## ФРАГМЕНТ ДОКУМЕНТА
=======

При всем том у нас — и теперь, возможно, больше, чем когда-либо прежде,— были причины опасаться возобновления цинги, ибо мы уже довольно долго терпели тяготы морской жизни, что, конечно, ослабило наши организмы и нашу способность сопротивляться грядущим трудностям. На сей раз, отправляясь к Южному полюсу, и офицеры, и пассажиры ясно представляли себе эти трудности, о коих прежде не знали. Наш запас живого скота был совершенно ничтожен по сравнению с тем, что мы когда-то увозили с мыса Доброй Надежды; следовательно, почти не оставалось разницы между нашим столом и едой обычных матросов. Матросам было даже лучше, они с юных лет не привыкли ни к какой другой пище, кроме как к корабельной, тогда как офицеры и пассажиры ее и не пробовали.
Добавим к этому, что мы уже не надеялись открыть новые земли, темы для дружеских разговоров были исчерпаны, плавание к югу не сулило уже ничего нового, кроме разнообразных опасностей и страхов, тем более угнетавших, что теперь приходилось плыть без спутников. Да, недолго довелось нам блаженствовать между тропиками, где мы могли питаться всем, что только производили тамошние острова, и наслаждаться разнообразием впечатлений. Теперь впереди надолго не предвиделось ничего, кроме тумана, холодов, поста и скучного однообразия!

=======

## ИСХОДНЫЕ ДАННЫЕ
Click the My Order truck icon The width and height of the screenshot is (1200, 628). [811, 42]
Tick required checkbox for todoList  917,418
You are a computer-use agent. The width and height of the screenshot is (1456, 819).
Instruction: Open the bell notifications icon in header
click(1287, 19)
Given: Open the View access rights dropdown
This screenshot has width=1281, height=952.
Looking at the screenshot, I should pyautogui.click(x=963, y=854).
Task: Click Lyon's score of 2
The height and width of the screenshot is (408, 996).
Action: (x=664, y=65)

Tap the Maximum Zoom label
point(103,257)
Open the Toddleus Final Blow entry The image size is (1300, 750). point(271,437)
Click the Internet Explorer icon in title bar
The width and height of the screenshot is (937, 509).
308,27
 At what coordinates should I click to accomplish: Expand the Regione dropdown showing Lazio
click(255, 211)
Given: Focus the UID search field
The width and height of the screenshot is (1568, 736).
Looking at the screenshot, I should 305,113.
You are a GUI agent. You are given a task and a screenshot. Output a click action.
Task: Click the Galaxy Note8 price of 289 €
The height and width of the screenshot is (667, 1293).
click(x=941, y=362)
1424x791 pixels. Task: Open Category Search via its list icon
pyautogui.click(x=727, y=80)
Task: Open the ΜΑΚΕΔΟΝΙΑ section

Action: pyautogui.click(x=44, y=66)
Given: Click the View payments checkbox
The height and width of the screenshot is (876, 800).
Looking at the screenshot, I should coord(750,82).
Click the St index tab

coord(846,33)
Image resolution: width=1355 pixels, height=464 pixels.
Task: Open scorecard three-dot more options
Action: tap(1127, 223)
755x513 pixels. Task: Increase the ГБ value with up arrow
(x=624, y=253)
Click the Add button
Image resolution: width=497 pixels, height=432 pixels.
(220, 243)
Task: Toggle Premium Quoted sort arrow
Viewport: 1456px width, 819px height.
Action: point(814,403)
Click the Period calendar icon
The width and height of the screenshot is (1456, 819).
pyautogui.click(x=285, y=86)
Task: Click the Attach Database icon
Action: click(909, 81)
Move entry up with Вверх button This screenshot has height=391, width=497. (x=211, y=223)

=======

Перепишите без изменений часть текста о плавании к Южному полюсу от слов «При всем том» до слов «и не пробовали.» включительно.

При всем том у нас — и теперь, возможно, больше, чем когда-либо прежде,— были причины опасаться возобновления цинги, ибо мы уже довольно долго терпели тяготы морской жизни, что, конечно, ослабило наши организмы и нашу способность сопротивляться грядущим трудностям. На сей раз, отправляясь к Южному полюсу, и офицеры, и пассажиры ясно представляли себе эти трудности, о коих прежде не знали. Наш запас живого скота был совершенно ничтожен по сравнению с тем, что мы когда-то увозили с мыса Доброй Надежды; следовательно, почти не оставалось разницы между нашим столом и едой обычных матросов. Матросам было даже лучше, они с юных лет не привыкли ни к какой другой пище, кроме как к корабельной, тогда как офицеры и пассажиры ее и не пробовали.